Rosiek Corporation uses part A55 in one of its products.

Rosiek
Corporation uses part A55 in one of its products. The company’s accounting
department reports the following costs of producing the 4,000 units of the part
that are needed every year.

Per Unit
Direct
Materials $2.80
Direct
Labor $6.30
Variable
Overhead $8.50
Supervisor’s
Salary $2.60
Depreciation
of Special Equipment $6.80
Allocated
General Overhead $6.10

An
outside supplier has offered to make the part and sell it to the company for
$32.30 each. If this offer is accepted, the supervisor’s salary and all of the
variable costs, including direct labor, can be avoided. The special equipment
used to make the part was purchased many years ago and has no salvage value or
other use.
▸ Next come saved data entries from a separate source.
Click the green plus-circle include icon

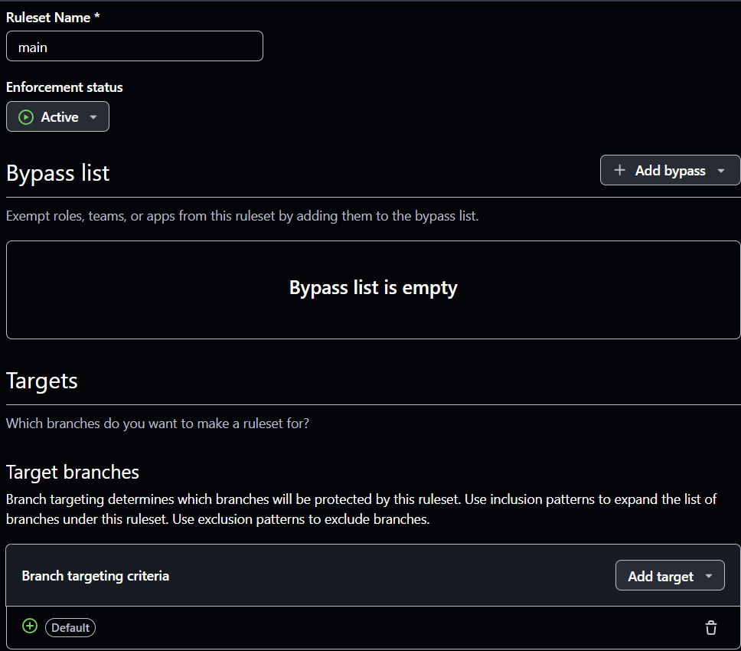pos(30,626)

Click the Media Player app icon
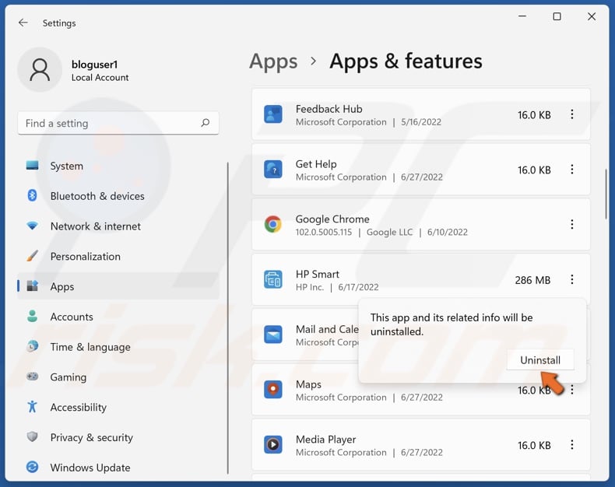[273, 445]
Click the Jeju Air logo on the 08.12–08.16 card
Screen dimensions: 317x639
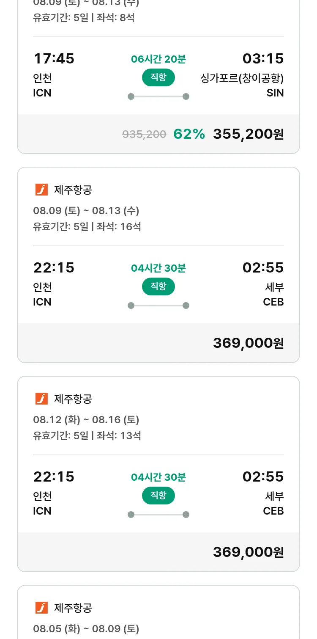coord(41,399)

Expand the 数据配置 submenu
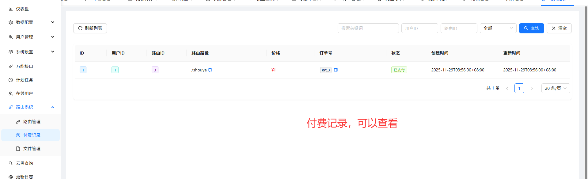click(x=31, y=22)
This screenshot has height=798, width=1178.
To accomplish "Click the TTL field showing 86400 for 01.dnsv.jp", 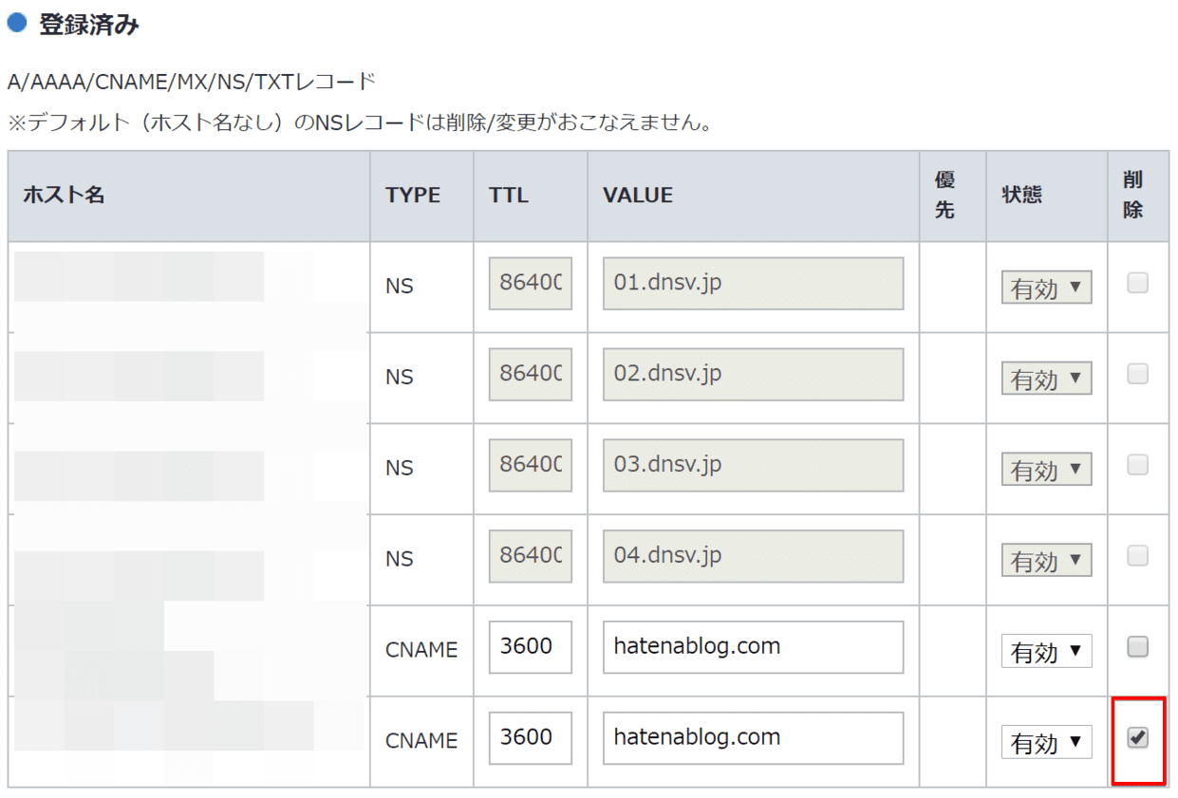I will pos(529,283).
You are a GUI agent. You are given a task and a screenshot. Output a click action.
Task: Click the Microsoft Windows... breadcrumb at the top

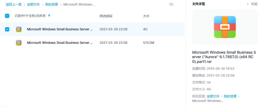tap(79, 4)
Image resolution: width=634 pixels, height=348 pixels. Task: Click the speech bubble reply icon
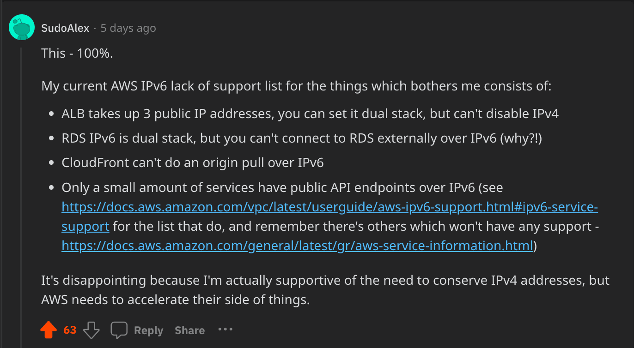[119, 330]
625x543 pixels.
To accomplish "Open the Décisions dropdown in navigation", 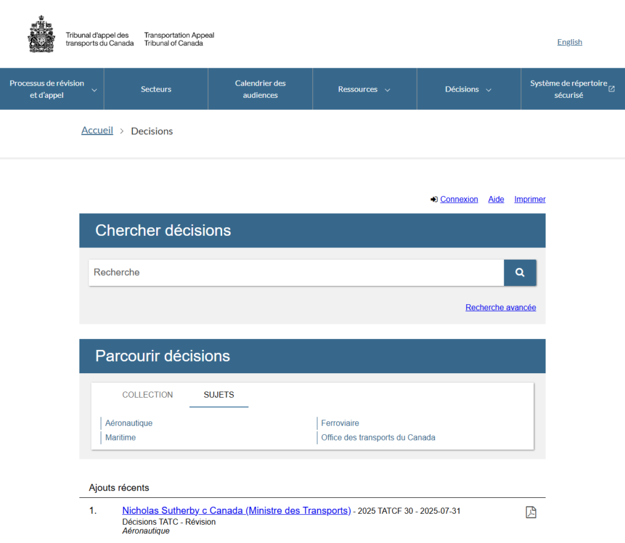I will (468, 89).
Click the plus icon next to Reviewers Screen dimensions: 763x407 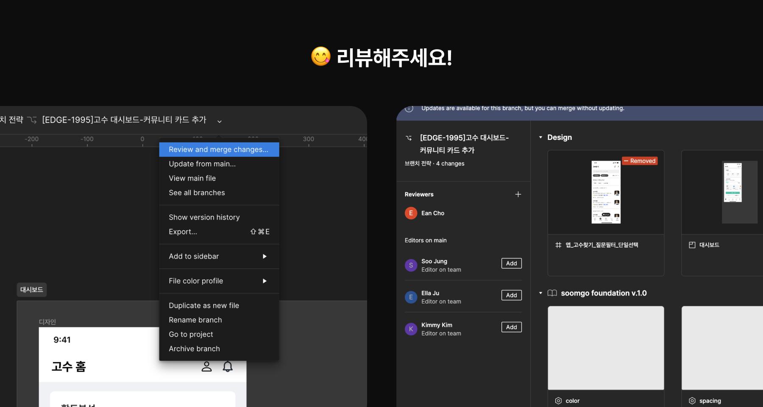click(518, 194)
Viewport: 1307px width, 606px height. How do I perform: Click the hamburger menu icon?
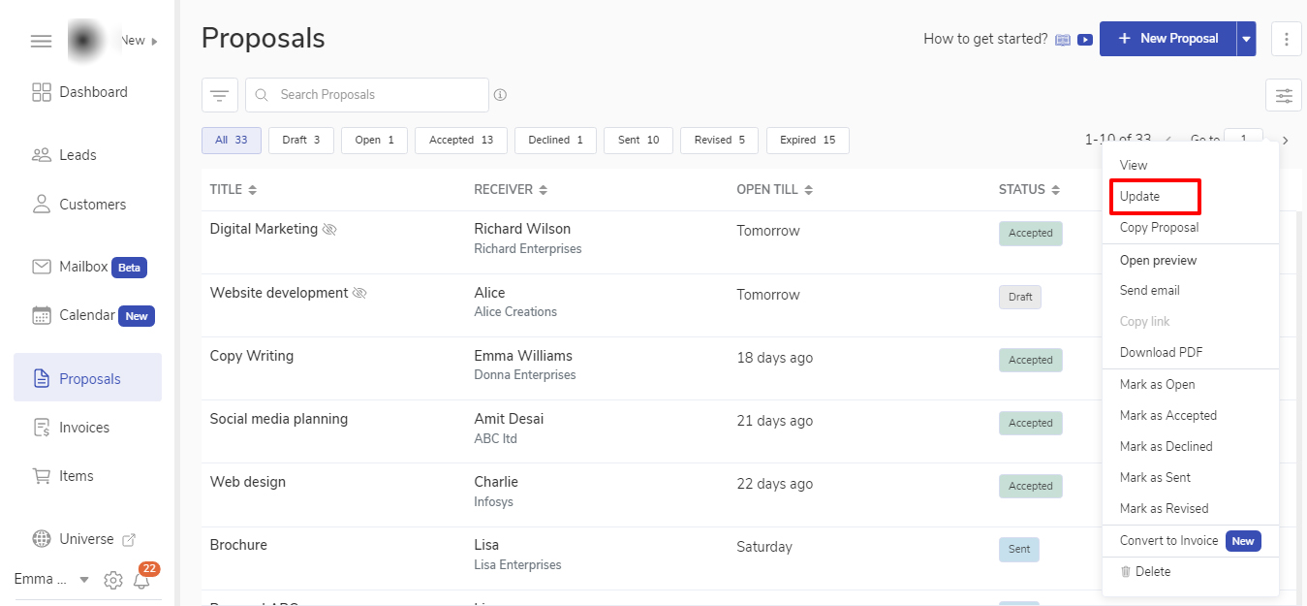tap(41, 41)
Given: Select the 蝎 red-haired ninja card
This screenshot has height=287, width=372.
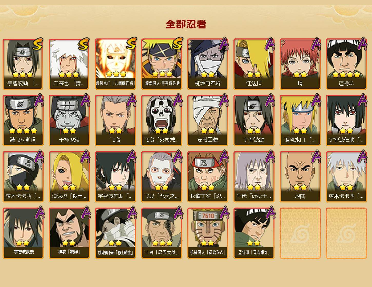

The allocated general overhead represents fixed costs of the entire
company. If the outside supplier’s offer were accepted, only $4,000 of these
allocated general overhead costs would be avoided. In addition, the space used
to produce part A55 could be used to make more of one of the company’s other
products, generating an additional segment margin of $26,000 per year for that
product.

Required:
i. Prepare a report that shows the effect on the company’s total net operating
income of buying part A55 from the supplier rather than continuing to make it
inside the company.
ii. Which alternative should the company choose? (Points : 15)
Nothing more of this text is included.